Segment Start: Records to process

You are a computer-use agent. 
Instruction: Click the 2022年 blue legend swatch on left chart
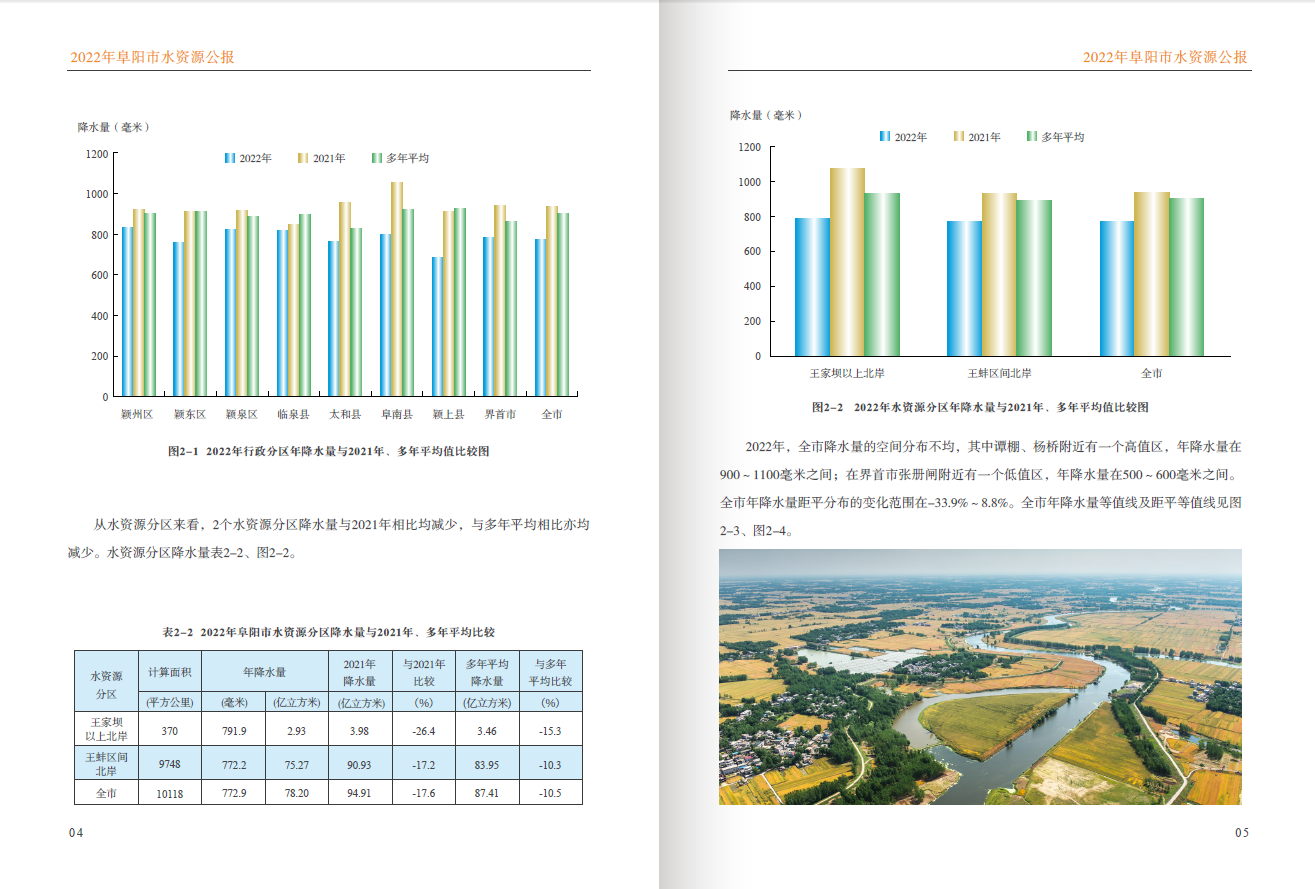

Segment End: Records to process
Segment Start: Records to process

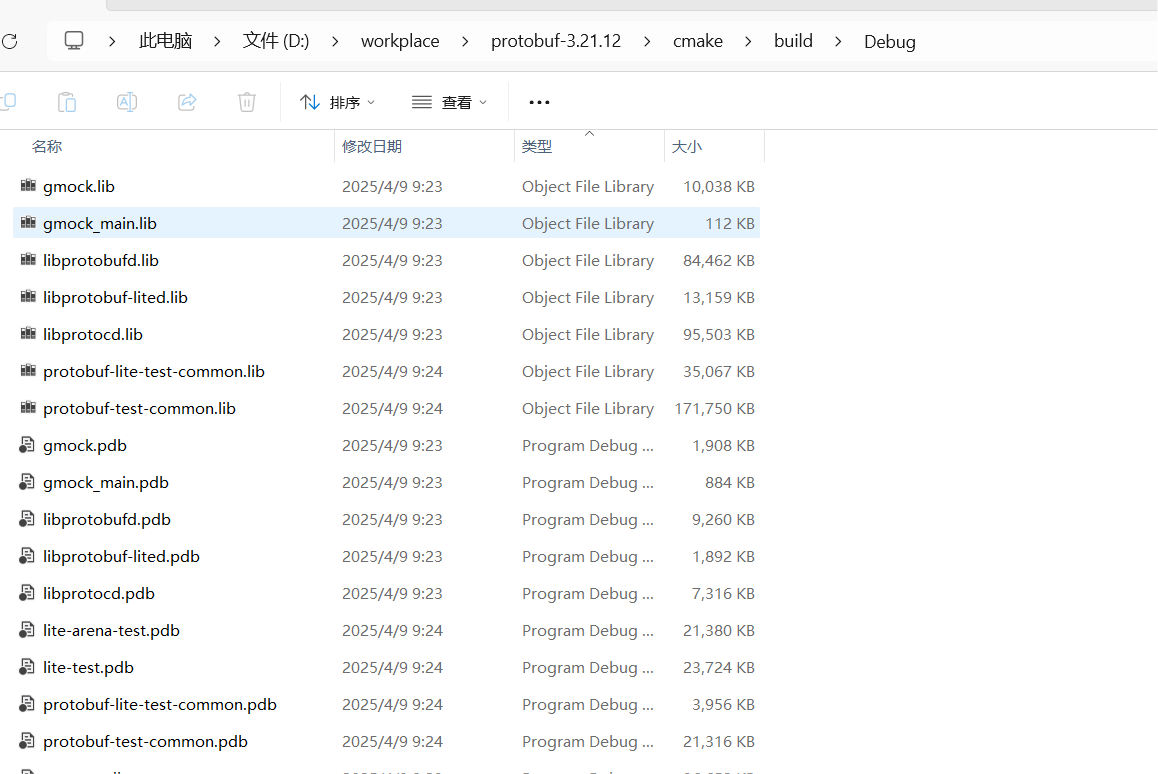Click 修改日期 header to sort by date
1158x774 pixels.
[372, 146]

Segment End: Records to process

What you need to do:
In the listing above, find the line with "You are a computer-use agent." and the line with "Instruction: Click the", then reproduce both and every line between them exactly.

Solved exercise:
You are a computer-use agent. 
Instruction: Click the 2022年 blue legend swatch on left chart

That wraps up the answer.